JSON Configuration
The JSON codec module provides four configuration types for controlling encoding and decoding behavior: WriterConfig, ReaderConfig, MergeStrategy, and NameMapper. These types allow fine-grained control over how JSON is serialized and deserialized.
WriterConfig
WriterConfig controls the formatting and content of encoded JSON output.
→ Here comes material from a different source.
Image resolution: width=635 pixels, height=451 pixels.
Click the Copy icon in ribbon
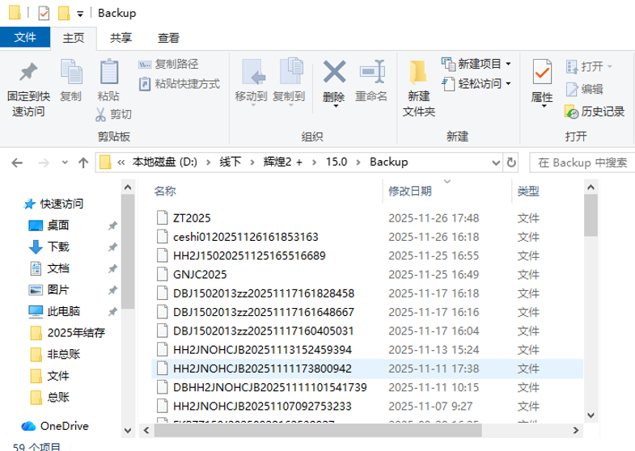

Use it when calling Json#print on Json values or when encoding values with specific formatting requirements.
Configuration Options
| Option | Type | Default | Purpose |
|---|---|---|---|
indentionStep | Int | 0 | Spaces per indentation level (0 = compact JSON) |
escapeUnicode | Boolean | false | Escape non-ASCII characters as \uXXXX for ASCII-only output |
preferredBufSize | Int | 32768 | Internal buffer size in bytes for streaming |
Usage Examples
Pretty-print JSON output with configurable indentation:
import zio.blocks.schema._
import zio.blocks.schema.json.{WriterConfig}
case class Config(server: String, port: Int, debug: Boolean)
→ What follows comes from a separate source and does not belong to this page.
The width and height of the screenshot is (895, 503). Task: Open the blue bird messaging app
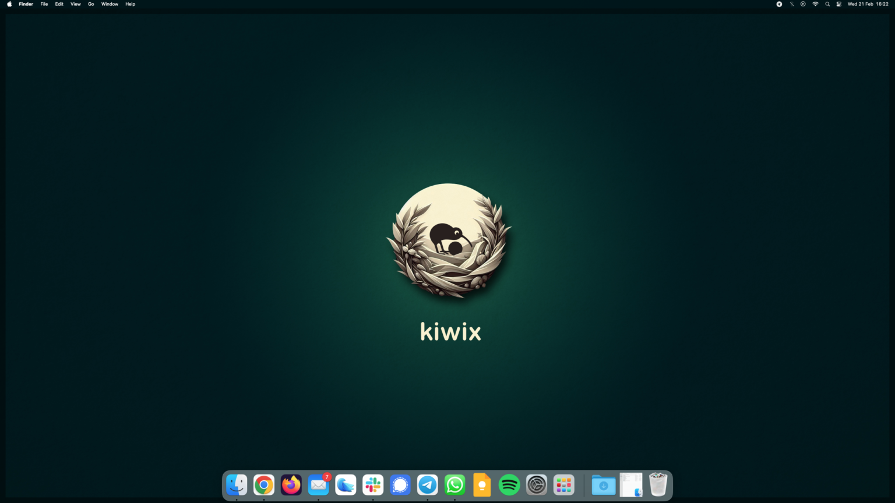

object Config { implicit val schema: Schema[Config] = Schema.derived }
val config = Config("localhost", 8080, true)
val json = config.toJson
// Pretty-printed with 2-space indentation
val pretty = json.print(WriterConfig.withIndentionStep(2))
// {
// "server": "localhost",
// "port": 8080,
// "debug": true
// }
Configure custom indentation for JSON output:
import zio.blocks.schema._
import zio.blocks.schema.json.WriterConfig
case class User(name: String, email: String, age: Int)
object User { implicit val schema: Schema[User] = Schema.derived }
val user = User("Alice", "alice@example.com", 30)
val json = user.toJson
// 4-space indentation
val sorted = json.print(WriterConfig
.withIndentionStep(4)
)
// {
// "name": "Alice",
// "email": "alice@example.com",
// "age": 30
// }
Escape non-ASCII characters for ASCII-only transmission:
import zio.blocks.schema._
import zio.blocks.schema.json.WriterConfig
case class Message(text: String)
object Message { implicit val schema: Schema[Message] = Schema.derived }
val msg = Message("Hello 世界")
val json = msg.toJson
// Escape non-ASCII characters - non-ASCII become \uXXXX sequences
val ascii = json.print(WriterConfig.withEscapeUnicode(true))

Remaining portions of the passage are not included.